Weatherly was selected in the third round by the Colorado Rockies in the 2020 Major League Baseball draft. He signed with the team on June 24, 2020, for the slot-valued bonus of $755,300.

Weatherly was assigned to the Fresno Grizzlies to make his professional debut in 2021. Over 15 starts for the season, he went 4-6 with a 4.83 ERA and 96 strikeouts over 69 innings pitched. He appeared in only five games in 2022 and missed the entirety of the 2023 season due to injury, including shoulder surgery. Weatherly returned to play in 2024 with Fresno and the Spokane Indians, making forty relief appearances and going 5-1 with a 2.22 ERA. He was assigned to the Hartford Yard Goats to open the 2025 season.

- Clemson Tigers bio

===Braylen Wimmer===

Braylen Matthew Wimmer (born December 27, 2000) is an American professional baseball shortstop in the Colorado Rockies organization.

Wimmer attended Yukon High School in Yukon, Oklahoma. As a senior in 2019, he hit .410 with six home runs. Wimmer then played four seasons of college baseball at the University of South Carolina for the Gamecocks. After the 2021 season, he played in the Cape Cod Baseball League with the Bourne Braves. In 2022, Wimmer played in 55 games for the Gamecocks and hit .312 with seven home runs and 35 RBIs. He was selected by the Philadelphia Phillies in the 18th round of the 2022 Major League Baseball draft but opted not to sign. Wimmer appeared in 56 games for South Carolina in 2023 and batted .304 with 14 home runs and 42 RBIs.

Wimmer was selected by the Colorado Rockies in the eighth round of the 2023 Major League Baseball draft. He signed with the team for $157,050. Wimmer made his professional debut with the Arizona Complex League Rockies, hitting .383 over 14 games. He played the 2024 season with the Fresno Grizzlies and batted .285 with 14 home runs, 64 RBIs, and 34 stolen bases over 118 games.
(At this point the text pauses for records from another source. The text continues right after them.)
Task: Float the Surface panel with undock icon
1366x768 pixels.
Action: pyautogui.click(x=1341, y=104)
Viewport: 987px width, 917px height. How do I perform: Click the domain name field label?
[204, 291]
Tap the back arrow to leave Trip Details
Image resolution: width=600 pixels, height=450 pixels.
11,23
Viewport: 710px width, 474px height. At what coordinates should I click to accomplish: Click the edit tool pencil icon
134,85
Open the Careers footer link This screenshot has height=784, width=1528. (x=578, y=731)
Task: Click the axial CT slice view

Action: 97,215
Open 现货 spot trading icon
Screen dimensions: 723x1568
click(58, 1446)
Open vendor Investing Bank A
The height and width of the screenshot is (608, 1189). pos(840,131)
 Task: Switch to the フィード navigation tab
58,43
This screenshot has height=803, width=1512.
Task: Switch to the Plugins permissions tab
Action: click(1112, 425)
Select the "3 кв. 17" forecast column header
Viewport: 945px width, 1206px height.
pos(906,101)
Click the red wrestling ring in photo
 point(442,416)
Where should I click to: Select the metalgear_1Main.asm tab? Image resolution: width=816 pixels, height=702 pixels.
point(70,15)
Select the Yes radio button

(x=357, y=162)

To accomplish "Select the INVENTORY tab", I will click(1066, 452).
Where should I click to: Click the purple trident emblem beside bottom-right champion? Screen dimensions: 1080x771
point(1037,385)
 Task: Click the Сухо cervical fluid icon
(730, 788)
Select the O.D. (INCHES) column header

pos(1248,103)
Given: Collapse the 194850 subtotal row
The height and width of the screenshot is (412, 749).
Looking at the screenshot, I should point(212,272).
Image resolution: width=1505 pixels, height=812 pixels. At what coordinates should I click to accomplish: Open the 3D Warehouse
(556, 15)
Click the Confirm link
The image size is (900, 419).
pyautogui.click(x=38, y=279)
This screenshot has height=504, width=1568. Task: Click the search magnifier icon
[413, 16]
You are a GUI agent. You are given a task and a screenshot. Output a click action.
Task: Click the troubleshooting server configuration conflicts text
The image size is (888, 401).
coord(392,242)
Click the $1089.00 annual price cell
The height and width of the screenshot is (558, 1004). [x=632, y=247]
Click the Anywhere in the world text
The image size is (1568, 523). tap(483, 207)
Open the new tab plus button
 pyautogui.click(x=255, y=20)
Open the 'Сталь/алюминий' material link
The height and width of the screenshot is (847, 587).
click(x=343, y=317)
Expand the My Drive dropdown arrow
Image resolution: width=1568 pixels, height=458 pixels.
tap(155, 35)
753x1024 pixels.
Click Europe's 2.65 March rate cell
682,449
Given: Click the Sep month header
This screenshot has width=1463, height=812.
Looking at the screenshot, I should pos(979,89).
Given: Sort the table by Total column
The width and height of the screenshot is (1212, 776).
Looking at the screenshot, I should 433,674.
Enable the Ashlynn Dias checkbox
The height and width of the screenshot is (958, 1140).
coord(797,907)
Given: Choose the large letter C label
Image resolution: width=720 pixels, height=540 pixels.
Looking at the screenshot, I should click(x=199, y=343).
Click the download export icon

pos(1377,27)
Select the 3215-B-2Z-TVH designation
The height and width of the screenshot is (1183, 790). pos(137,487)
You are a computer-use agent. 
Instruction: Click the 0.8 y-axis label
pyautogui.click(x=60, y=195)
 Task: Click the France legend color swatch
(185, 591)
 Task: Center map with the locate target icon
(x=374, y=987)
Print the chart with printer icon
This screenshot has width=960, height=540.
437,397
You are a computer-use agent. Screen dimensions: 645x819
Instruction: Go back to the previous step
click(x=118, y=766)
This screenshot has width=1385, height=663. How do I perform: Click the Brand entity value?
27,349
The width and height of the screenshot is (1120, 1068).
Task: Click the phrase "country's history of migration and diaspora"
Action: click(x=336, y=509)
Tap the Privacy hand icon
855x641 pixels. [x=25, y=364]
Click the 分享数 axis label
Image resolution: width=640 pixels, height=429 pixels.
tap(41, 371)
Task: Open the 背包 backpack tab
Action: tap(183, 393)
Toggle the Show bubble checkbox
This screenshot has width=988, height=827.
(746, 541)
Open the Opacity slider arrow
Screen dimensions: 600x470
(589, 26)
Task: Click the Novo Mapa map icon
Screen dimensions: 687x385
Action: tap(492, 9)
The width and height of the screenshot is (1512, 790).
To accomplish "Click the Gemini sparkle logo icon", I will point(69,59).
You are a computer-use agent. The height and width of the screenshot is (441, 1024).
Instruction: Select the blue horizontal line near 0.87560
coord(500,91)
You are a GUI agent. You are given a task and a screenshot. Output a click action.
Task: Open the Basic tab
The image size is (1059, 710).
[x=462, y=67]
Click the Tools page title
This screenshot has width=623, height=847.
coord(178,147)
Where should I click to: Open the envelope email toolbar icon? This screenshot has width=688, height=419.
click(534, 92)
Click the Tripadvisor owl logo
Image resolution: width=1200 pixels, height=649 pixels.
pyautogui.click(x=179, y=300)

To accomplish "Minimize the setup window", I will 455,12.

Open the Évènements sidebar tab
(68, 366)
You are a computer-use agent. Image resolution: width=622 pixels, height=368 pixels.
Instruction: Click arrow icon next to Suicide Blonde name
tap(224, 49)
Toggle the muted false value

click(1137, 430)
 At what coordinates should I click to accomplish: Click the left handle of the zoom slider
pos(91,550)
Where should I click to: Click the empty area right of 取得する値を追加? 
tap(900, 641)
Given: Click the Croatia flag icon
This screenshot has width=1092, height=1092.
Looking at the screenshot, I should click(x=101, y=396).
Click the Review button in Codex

Wimmer was assigned to the Spokane Indians to open the 2025 season and was promoted to the Hartford Yard Goats in July. He was named Northwest League Player of the Month in May for his performance with Spokane. Over 131 games between Spokane and Hartford, Wimmer hit .296 with 17 home runs, 69 RBIs, and 37 stolen bases. He was assigned to play in the Arizona Fall League (AFL) with the Salt River Rafters after the season. During the AFL season, he was diagnosed with a brain tumor and underwent an awake craniotomy. Wimmer returned to Hartford for the 2026 season. Across 81 games, he batted .253 with four home runs, 30 RBIs, and 30 stolen bases.